*Problem to solve:* Output the entries below exactly as written, omitting pictures.

[Screenshot grounding data]
┌──

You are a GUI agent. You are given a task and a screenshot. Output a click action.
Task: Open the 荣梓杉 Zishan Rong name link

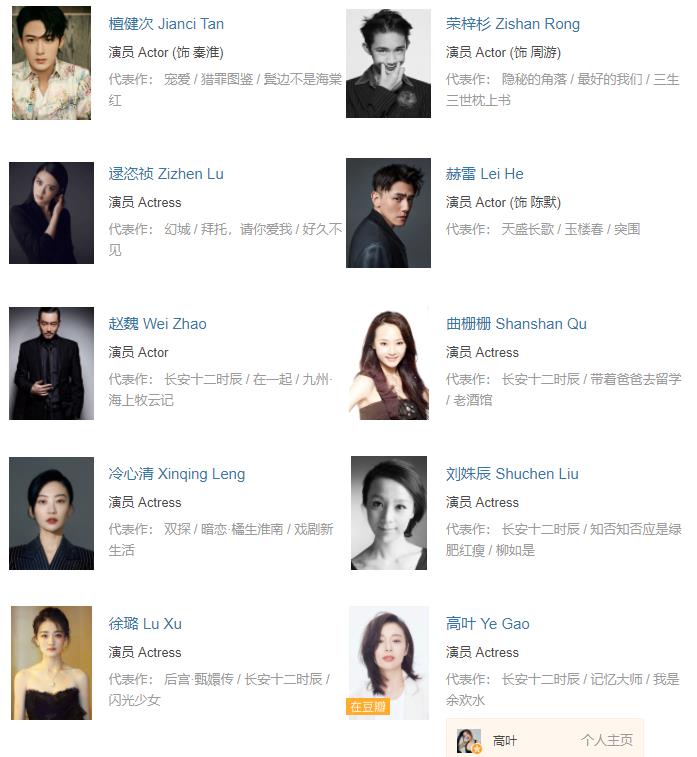513,24
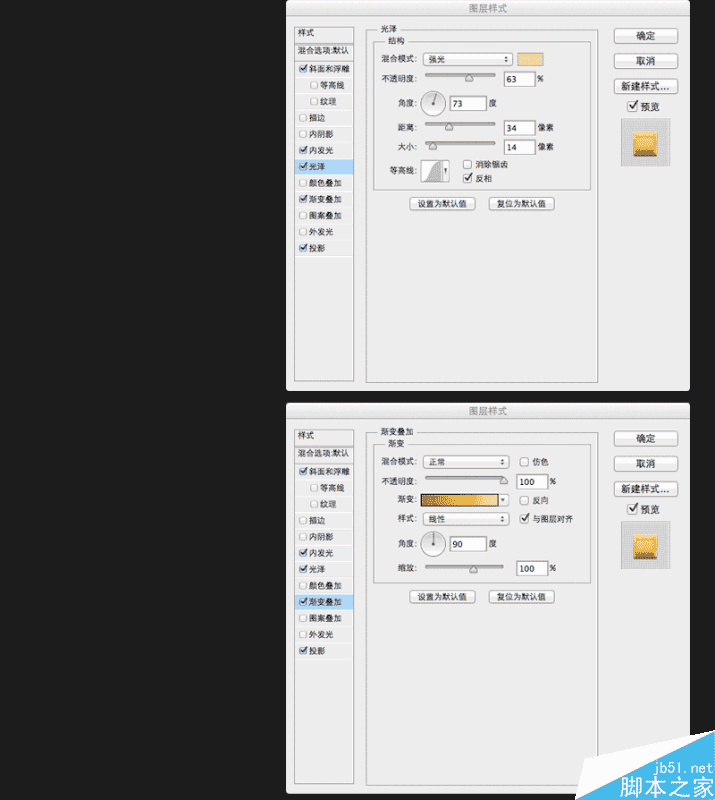
Task: Open the gradient bar editor in 渐变叠加
Action: point(459,500)
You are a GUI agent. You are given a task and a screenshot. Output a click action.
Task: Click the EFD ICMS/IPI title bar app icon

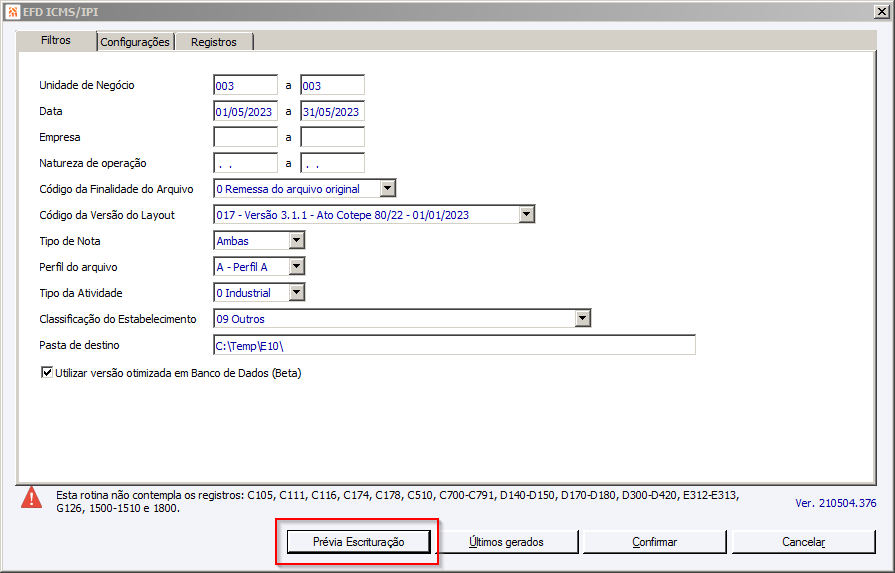pos(13,11)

└──

*Output for this task:*
You are a GUI agent. You are given a task and a screenshot. Output a click action.
Task: Open the 荣梓杉 Zishan Rong name link

513,24
Task: Open the gradient bar editor in 渐变叠加
Action: point(459,500)
You are a GUI agent. You are given a task and a screenshot. Output a click action.
Task: Click the EFD ICMS/IPI title bar app icon

pos(13,11)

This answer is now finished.